What you should do >> The reply to the records below should contain exactly the lines from the line with "Where should I click to: Click the Company" through the line with "Comment on the", and nothing besides.

[Saved entries]
[Start of section]

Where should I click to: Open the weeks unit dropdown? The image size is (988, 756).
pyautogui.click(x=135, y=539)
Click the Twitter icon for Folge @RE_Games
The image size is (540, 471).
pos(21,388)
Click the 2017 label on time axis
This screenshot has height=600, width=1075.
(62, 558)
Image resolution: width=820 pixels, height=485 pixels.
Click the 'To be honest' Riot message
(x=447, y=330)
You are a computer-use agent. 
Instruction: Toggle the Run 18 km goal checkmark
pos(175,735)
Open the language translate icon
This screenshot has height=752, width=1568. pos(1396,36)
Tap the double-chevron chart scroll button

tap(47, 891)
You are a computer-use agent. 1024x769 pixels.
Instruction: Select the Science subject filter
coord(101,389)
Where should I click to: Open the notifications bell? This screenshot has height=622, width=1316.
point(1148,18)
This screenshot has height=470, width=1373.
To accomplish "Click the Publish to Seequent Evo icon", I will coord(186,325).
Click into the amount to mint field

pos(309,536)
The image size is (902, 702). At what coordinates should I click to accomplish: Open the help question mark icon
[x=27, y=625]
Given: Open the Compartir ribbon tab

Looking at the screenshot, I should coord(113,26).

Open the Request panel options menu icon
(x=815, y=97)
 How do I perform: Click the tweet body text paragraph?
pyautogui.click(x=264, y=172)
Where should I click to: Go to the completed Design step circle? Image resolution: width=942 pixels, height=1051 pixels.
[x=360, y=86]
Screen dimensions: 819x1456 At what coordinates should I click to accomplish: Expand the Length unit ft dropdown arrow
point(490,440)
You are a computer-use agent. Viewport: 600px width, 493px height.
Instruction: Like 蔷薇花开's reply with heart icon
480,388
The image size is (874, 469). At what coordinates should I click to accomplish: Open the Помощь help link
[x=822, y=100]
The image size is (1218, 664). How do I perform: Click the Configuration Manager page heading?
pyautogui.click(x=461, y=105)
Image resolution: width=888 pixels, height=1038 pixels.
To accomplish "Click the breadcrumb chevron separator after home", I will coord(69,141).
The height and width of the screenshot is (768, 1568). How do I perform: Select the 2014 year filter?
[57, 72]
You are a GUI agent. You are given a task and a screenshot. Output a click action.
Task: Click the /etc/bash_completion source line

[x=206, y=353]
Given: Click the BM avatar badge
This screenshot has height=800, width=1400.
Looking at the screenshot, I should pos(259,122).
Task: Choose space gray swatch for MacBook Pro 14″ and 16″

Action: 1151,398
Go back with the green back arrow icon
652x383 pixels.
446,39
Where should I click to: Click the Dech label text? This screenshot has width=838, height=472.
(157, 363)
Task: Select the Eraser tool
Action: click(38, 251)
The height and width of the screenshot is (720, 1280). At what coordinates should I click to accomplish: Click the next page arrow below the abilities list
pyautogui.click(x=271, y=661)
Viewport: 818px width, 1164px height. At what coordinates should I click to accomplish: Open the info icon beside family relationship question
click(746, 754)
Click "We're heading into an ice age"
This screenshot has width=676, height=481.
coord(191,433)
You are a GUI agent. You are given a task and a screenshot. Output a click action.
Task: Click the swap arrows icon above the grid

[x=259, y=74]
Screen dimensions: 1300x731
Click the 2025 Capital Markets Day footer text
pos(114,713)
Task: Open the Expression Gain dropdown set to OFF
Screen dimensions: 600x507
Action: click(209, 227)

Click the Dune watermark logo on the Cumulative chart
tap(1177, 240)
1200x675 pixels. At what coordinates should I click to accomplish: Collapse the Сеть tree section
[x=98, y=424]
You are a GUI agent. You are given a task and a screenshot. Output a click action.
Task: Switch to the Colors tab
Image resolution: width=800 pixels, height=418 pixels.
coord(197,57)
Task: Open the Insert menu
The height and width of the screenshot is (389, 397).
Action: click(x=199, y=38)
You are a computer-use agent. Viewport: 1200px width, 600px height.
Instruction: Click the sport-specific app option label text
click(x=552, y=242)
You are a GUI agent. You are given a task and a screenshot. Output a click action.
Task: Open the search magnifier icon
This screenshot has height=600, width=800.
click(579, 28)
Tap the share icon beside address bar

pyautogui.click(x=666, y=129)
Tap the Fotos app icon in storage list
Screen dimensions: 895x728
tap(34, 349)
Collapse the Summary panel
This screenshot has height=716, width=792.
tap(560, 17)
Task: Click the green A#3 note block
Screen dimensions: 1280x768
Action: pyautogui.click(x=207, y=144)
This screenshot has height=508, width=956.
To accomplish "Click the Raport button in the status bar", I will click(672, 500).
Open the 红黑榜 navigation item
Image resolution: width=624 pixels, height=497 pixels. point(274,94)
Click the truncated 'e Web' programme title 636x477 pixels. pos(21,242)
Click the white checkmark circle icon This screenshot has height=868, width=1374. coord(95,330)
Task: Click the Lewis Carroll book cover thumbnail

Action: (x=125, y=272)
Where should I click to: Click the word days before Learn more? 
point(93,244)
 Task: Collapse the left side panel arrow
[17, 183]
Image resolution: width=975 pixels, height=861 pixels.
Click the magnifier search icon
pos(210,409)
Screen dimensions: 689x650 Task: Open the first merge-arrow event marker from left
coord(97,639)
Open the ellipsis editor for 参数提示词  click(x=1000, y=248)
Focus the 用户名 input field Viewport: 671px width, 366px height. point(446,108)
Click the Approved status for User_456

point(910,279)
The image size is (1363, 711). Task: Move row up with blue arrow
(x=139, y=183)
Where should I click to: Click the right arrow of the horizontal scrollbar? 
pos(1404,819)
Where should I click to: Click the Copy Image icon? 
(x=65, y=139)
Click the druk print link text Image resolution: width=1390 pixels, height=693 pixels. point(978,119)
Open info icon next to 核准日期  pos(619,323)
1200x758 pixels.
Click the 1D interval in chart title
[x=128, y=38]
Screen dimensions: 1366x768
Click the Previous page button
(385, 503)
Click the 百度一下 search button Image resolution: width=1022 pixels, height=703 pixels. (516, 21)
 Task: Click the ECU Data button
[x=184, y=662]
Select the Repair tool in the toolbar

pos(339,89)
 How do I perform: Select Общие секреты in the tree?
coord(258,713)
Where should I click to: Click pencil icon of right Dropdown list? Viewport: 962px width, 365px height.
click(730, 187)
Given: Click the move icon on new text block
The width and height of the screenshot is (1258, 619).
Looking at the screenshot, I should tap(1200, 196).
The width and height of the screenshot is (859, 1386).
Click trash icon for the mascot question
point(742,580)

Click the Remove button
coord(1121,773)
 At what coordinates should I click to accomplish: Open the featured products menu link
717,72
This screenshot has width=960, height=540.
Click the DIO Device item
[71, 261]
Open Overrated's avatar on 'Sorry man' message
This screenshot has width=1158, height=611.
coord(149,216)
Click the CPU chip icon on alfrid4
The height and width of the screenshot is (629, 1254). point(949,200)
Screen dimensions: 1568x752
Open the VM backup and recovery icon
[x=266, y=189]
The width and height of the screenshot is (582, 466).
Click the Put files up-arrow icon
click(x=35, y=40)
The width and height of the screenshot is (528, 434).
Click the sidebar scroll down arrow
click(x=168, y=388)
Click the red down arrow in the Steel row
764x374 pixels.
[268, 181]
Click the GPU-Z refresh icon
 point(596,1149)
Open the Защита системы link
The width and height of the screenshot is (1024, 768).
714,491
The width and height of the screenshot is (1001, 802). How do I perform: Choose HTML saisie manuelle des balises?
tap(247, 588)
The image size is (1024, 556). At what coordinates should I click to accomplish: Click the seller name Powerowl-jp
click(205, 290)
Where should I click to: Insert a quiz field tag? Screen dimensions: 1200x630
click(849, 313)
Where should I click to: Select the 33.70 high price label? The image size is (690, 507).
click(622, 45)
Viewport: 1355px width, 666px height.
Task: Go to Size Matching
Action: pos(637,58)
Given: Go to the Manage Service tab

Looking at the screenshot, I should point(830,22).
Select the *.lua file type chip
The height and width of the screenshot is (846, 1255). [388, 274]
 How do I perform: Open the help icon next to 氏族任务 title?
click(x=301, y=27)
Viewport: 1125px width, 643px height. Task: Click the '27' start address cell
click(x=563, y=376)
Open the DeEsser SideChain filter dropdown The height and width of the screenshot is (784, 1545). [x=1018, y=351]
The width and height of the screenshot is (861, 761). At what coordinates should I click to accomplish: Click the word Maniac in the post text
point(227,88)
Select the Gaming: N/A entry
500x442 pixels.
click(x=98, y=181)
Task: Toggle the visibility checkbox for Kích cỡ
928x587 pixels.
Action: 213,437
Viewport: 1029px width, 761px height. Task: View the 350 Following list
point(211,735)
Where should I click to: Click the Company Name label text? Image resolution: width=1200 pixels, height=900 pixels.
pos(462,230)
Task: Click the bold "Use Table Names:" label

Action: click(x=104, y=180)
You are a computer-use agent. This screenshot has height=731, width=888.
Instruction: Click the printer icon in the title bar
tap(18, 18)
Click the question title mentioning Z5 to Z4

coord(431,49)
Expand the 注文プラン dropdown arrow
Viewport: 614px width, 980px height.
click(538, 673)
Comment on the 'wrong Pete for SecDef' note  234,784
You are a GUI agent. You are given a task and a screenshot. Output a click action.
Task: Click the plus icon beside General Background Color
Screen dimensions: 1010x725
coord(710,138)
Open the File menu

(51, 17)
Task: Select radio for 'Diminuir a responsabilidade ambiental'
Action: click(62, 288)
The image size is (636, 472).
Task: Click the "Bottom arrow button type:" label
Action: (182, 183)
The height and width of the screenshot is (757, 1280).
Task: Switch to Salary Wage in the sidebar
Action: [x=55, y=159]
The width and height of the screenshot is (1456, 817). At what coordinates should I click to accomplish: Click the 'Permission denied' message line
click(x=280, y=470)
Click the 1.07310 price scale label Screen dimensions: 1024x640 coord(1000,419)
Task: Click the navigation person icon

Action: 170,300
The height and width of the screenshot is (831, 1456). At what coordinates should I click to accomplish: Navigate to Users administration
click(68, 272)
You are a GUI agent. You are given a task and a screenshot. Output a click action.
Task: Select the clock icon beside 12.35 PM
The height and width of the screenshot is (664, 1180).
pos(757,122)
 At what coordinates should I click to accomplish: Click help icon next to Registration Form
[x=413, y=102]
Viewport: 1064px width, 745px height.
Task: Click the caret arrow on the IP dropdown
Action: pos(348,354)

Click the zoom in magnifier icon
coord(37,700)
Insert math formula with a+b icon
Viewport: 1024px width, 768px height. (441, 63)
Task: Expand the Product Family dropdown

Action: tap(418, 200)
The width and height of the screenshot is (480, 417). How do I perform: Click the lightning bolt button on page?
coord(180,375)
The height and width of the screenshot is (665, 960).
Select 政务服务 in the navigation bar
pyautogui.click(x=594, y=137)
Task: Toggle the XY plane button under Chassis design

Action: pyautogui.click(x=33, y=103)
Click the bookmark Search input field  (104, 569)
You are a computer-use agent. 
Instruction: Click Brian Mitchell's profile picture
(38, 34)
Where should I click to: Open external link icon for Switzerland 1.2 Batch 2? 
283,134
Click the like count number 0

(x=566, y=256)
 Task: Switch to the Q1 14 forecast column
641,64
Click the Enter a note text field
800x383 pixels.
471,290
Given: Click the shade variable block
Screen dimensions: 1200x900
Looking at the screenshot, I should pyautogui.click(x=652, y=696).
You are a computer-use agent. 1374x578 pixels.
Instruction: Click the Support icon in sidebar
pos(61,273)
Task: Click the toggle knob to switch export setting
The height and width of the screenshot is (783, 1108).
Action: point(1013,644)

[End of section]

Written response >>
Where should I click to: Click the Company Name label text? Image resolution: width=1200 pixels, height=900 pixels.
pos(462,230)
Task: Click the bold "Use Table Names:" label

Action: click(x=104, y=180)
You are a computer-use agent. This screenshot has height=731, width=888.
Instruction: Click the printer icon in the title bar
tap(18, 18)
Click the question title mentioning Z5 to Z4

coord(431,49)
Expand the 注文プラン dropdown arrow
Viewport: 614px width, 980px height.
click(538, 673)
Comment on the 'wrong Pete for SecDef' note  234,784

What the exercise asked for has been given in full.